The sentence would certainly be grammatical without pied-piping, if the relative clause were at the end of the sentence: "Whom has Floyd Mayweather fought in his career who was in his prime?"

But there are some sentences with a similar structure but different noun phrases that sound grammatical to me with pied-piping. I found the following example in a chapter from Hornstein, Nunes and Grohmann's Understanding Minimalism3:

12 a. Which picture that Harry bought did he like t

It also discusses the following example:

(15) Which portrait did she buy that Mary likes.

In (15), the relative clause has not moved with the rest of the WH and we find that 'she' and 'Mary' cannot be interpreted as co-referential. Note that (14) and (15) are structurally quite similar at LF [logical form] and this would account for the inability of co-reference in (13c). We need a little more, however, we need to prevent "pied-piping" the relative clause at LF. We can enforce this in various ways: e.g. Assuming that LF moves as little as it can get away with, or it is preferable at LF to modify variables rather than operators (all things being equal).

In conclusion, I don't know enough grammatical theory to say if it's ungrammatical. There doesn't seem to be any obvious reason why it would be. But it does sound unacceptable to me, and apparently to some other people who've commented on or posted an answer to this question.


  1. "On the Grammatical Status of PP-Pied-Piping in English: Results from Sentence-Rating Experiments," by Seth Cable and Jesse A. Harris.
  2. "Pied-Piping: Comparing Two Recent Approaches", by Seth Cable [PDF]
  3. "Chapter 2: Some Architectural Issues in a Minimalist Setting", by Norbert Hornstein, Jairo Nunes and Kleanthes K. Grohmann, apparently taken from some edition of the book Understanding Minimalism

My logic would go like this:

1) Reduce the sentence to a simpler form.

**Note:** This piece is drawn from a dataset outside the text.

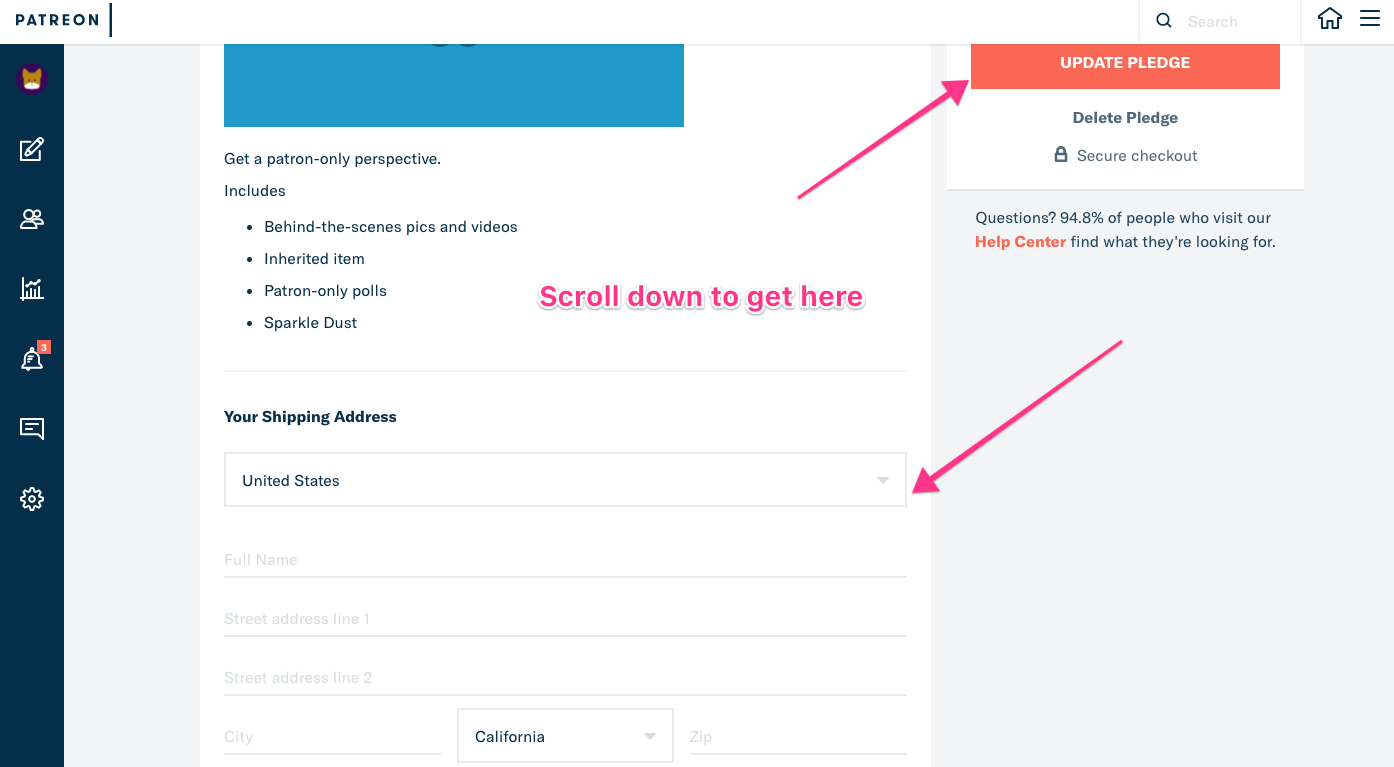Open notifications bell with badge

pos(32,359)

The main question we're asking is about whom Mayweather fought.

"[Who/Whom] has Floyd Mayweather fought in his career?"

In this case, you could definitely use "whom". The easy "idiot-check", if you like, is to substitute "whom" for "him" and rearrange the exact words to see if it still makes sense. Without changing any words , we could rearrange this to "Floyd Mayweather has fought him in his career." This would make grammatical sense, even if it is slightly ambiguous.

2) After that, you've got "...who was in his prime..." to add back in. This is definitely "who", not "whom". This sticks out to me as a perfect case for brackets. This would make for easier reading, would give some cues to someone speaking that they should alter their tone for this sub-clause.

That leaves you with:

"Whom (who was in his prime) has Floyd Mayweather fought in his career?"

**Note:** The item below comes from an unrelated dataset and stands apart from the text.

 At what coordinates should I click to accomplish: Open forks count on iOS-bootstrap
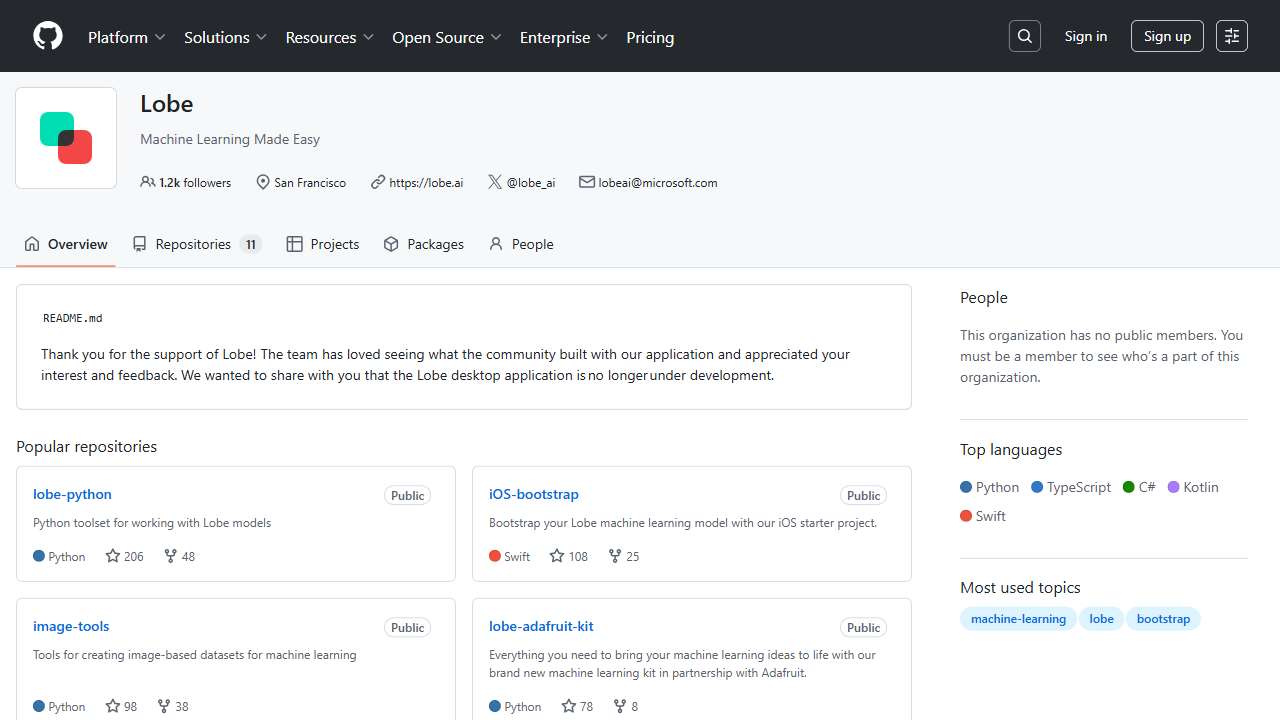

Is it grammatically correct, Yes, more or less.

Does it flow? Not exactly.

You could alter it a number of ways.

  • You could substitute the "his" referring to other fighters for "their", to help differentiate between Floyd Mayweather and other fighters.

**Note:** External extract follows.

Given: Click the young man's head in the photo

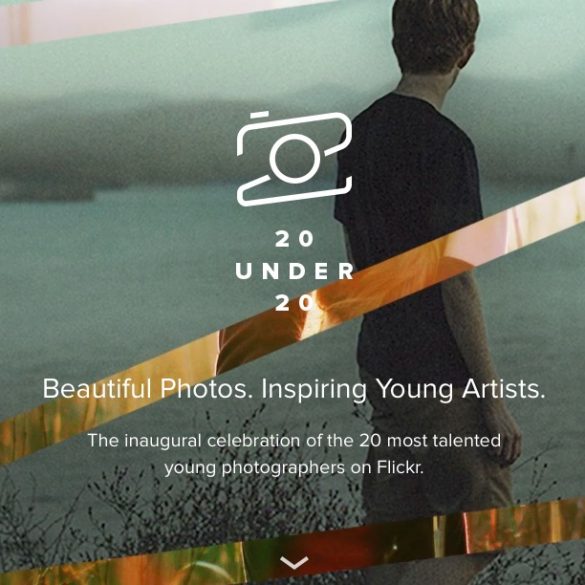Looking at the screenshot, I should [x=435, y=35].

"Whom (who was in their prime) has Floyd Mayweather fought in his career?"

  • Maybe see if there's another way of phrasing what you're trying to say. e.g. would it be sufficient/appropriate to say:

"Which top-level boxers did Floyd Mayweather fight during his career?"

"Which boxers did Floyd Mayweather fight during their prime?"


"I want to question whether Floyd Mayweather has fought any boxer during the boxer's best, so is it okay to use the relative clause 'who was in his prime' to describe the word 'whom?"

No. It would be better to use some variation of TrevorD's suggestion,

"Which boxers, if any, has Floyd Mayweather fought while they were in their prime?"


Based on my understanding of what you are trying to say you should actually use the past perfect "had fought" not the present perfect because FM is no longer fighting thus, you are talking about a finished time in the past or you can use the past simple "did FM fight..." Also, "Whom who" should never be used as such because "who" is used as the subject and "whom" is used as an obect of a clause.

Ex. "Who would like more juice?" Ex. "The children to whom the clothes were donated...."

"Whom who was in his prime has Floyd Mayweather fought in his career?" would be better rephrased as "Throughout his career, had Floyd Mayweather fought anyone who was in his prime?" OR "Throughout his career, did Floyd Mayweather fight anyone who was in his prime?"